• BRIEF
All the lines below should appear again unchanged, though their pictures should not.

______________________________

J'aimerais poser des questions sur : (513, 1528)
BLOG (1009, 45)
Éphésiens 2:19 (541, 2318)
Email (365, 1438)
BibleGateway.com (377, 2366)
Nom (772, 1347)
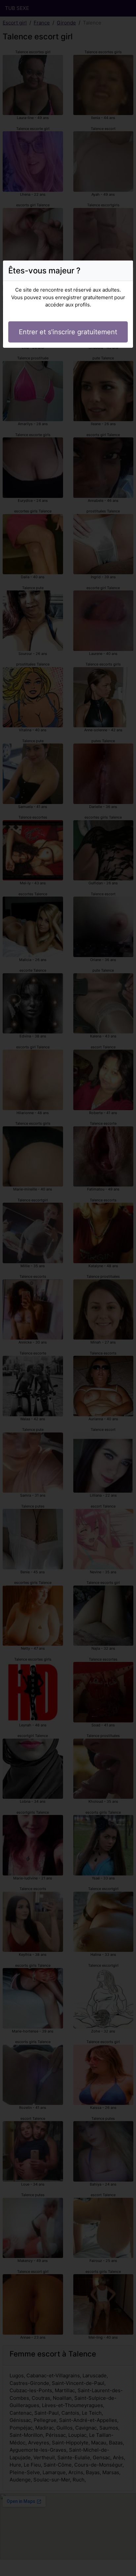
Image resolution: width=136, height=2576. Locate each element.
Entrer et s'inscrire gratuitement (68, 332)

______________________________

• SOLUTION TO THE EXERCISE
J'aimerais poser des questions sur : (513, 1528)
BLOG (1009, 45)
Éphésiens 2:19 (541, 2318)
Email (365, 1438)
BibleGateway.com (377, 2366)
Nom (772, 1347)
Image resolution: width=136, height=2576. Locate each element.
Entrer et s'inscrire gratuitement (68, 332)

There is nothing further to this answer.